The ambient songwriter delights in solitary work, but isn't afraid to open up

julianna barwick

Julianna Barwick would sit in the pews at church three times a week, listening to the choir as it layered harmony upon harmony, building into big moments but highlighting small, quiet reflections with precision. Barwick, originally from West Monroe, was captivated by the swirl of voices and sounds that created an acoustic experience that would stay with her as she grew older — so much so that it became her mission as a musician to reproduce that spiritual wonder and reproduce it alone. She plays a free show Friday at Tulane's Quad.

Barwick is a solitary force among the modern ambient music genre. Her success is minimal from a mainstream perspective, but there's no doubt followers of indie music blogs know Barwick as the ambient artist who ruled in 2013. It wouldn't be right to say she's reached that level without any help, but her process is purposefully introverted, and her musical expression intensely personal. Barwick says her recording process is simple and improvisational as she experiments with looping her voice repeatedly, throwing in what feels right until it's done. Her second album Nepenthe was entirely recorded in Iceland with almost no pre-writing. The process isn't logical or pragmatic, Barwick admits, but it's a direct representation of the mood she's in when she makes the music. "It's created with no forethought or intention," she says. "It's purely visceral."

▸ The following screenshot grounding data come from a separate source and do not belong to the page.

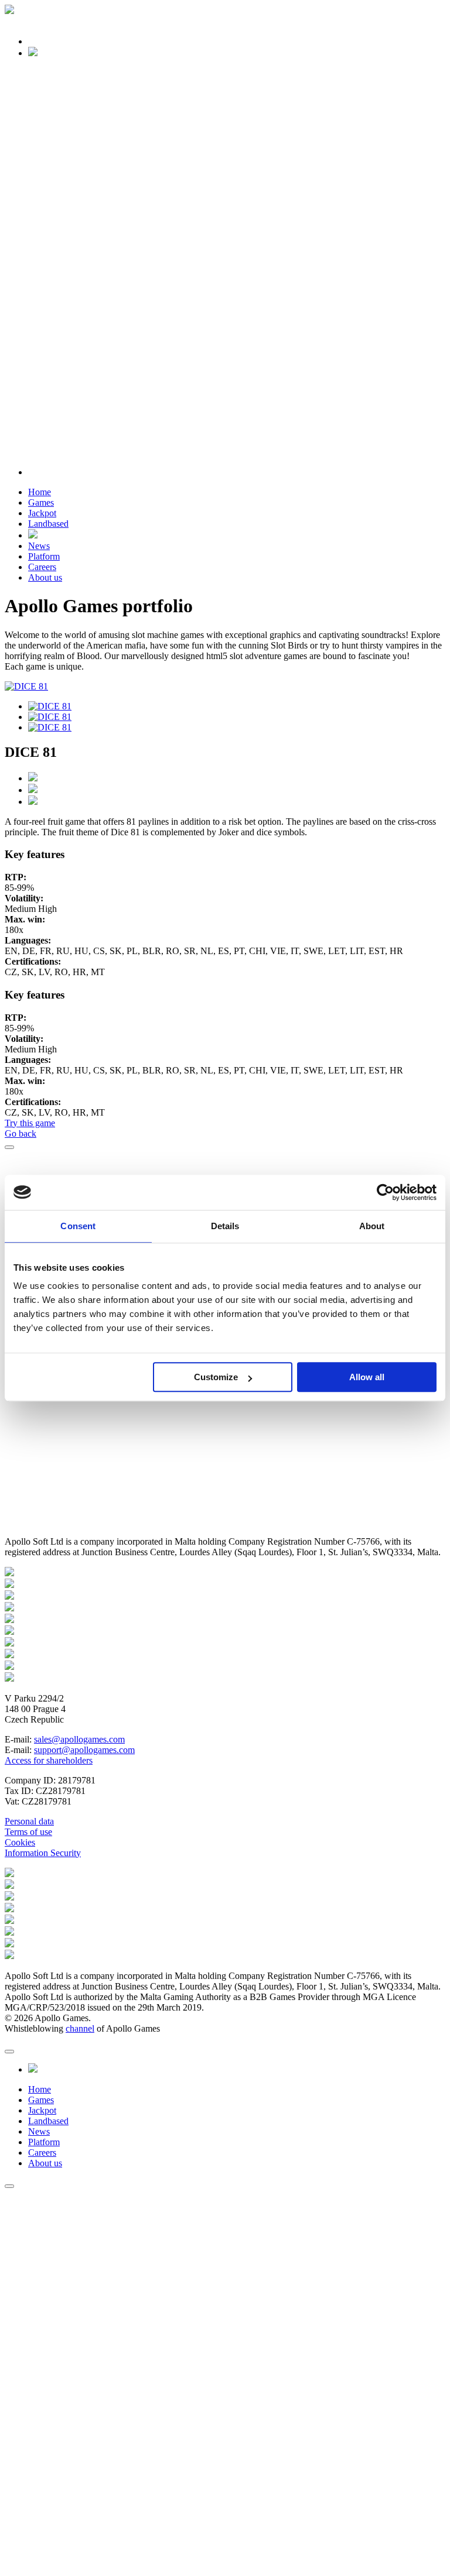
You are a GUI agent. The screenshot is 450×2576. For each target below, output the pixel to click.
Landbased (48, 524)
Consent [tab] (78, 1226)
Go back (20, 1133)
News (39, 546)
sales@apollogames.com (79, 1739)
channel (80, 2028)
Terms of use (28, 1832)
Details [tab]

The product is something quite like a church choir, but so deeply intricate that it sounds like nothing else at the same time. It's usually amorphous, but Barwick's layers are complemented with simple, warming chords, and the effect is unexpectedly refreshing and affirming. Barwick's songs are rooms that contain her most personal belongings — thoughts, feelings, cathartic moments. Still, Nepenthe is ambiguous enough to offer a blank slate to its listeners. Ambient music can be a difficult genre to approach, but Barwick's brand is inviting and precise, a sign of the relentless self-expression her process requires. It's not music to soundtrack a road trip or accompany a run on a pretty day. It's one of those records that asks you to just close your eyes, and offers in return everything Barwick has: Her moods, her anxiety, and her release, all stirring in the vast spaces her music forms.

Nepenthe is a one woman show, but it was created with one other person who joined Barwick on her journey to Iceland — producer Alex Somers. She has toured by herself, and Barwick bravely traveled by herself to Europe to play shows she arranged with no one else to support her but strangers she met along the way. "Ever since that trip, I fell completely in love with making music," she says. She continued to trudge through tours with only her looping rig by her side, but she added a guitar player after Nepenthe, which requires a bit more instrumentation on stage.

"I delight in doing things by myself," Barwick says, then quickly adds "and with other people."